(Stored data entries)
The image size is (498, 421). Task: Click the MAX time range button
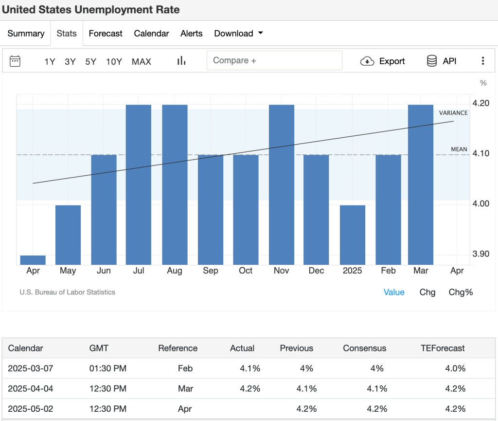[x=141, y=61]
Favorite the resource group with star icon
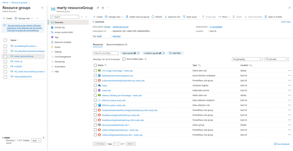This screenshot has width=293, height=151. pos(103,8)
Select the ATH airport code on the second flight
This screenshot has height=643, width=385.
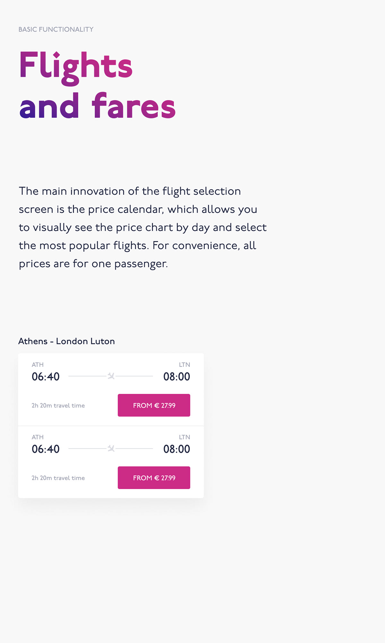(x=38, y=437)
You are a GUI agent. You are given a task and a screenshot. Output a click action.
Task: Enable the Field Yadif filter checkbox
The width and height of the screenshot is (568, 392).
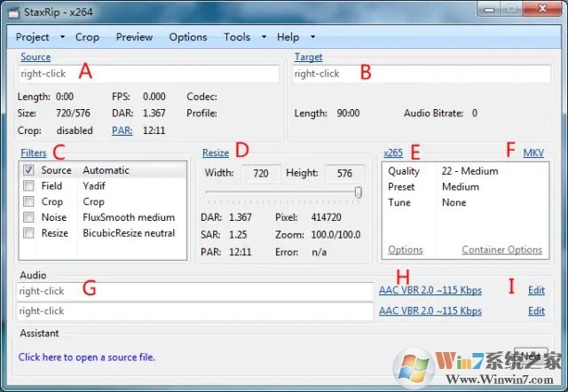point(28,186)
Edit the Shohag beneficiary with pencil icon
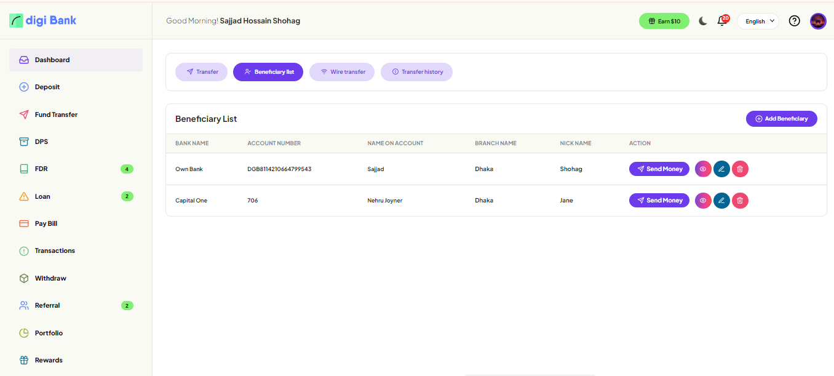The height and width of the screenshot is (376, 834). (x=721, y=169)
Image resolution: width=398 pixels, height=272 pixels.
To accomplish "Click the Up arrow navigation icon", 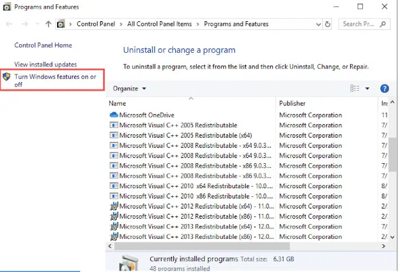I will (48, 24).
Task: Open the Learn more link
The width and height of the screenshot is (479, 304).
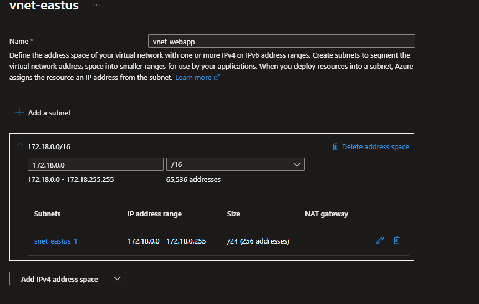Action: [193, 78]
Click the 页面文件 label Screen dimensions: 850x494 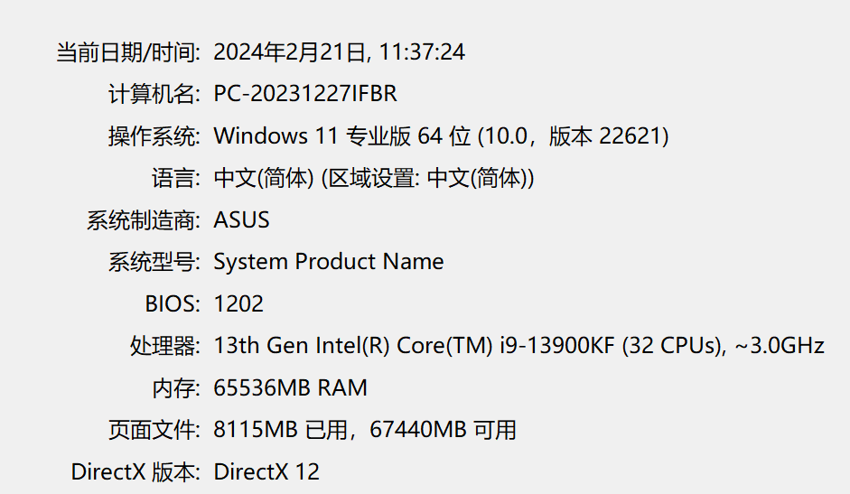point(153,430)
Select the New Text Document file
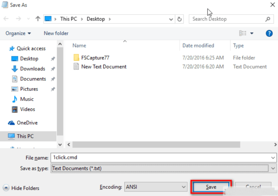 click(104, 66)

# Work instructions
Repeat exactly the lines from the first line of the records above through the line containing "Select the ATH", leaving out the pictures.

# Solution
The image size is (498, 421). Task: Click the MAX time range button
[x=141, y=61]
Favorite the resource group with star icon
This screenshot has width=293, height=151. pos(103,8)
Select the ATH airport code on the second flight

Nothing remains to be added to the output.